── RECORDS TO PROCESS

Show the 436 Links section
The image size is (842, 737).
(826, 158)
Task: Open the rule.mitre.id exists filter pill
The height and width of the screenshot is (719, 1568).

────

**TASK BRIEF:** All lines from the one containing "Task: Open the" to the end of the records are to be duplicated exactly, and no other lines are to be given.

**ANSWER FOR THIS EXERCISE:**
Task: Open the rule.mitre.id exists filter pill
The height and width of the screenshot is (719, 1568).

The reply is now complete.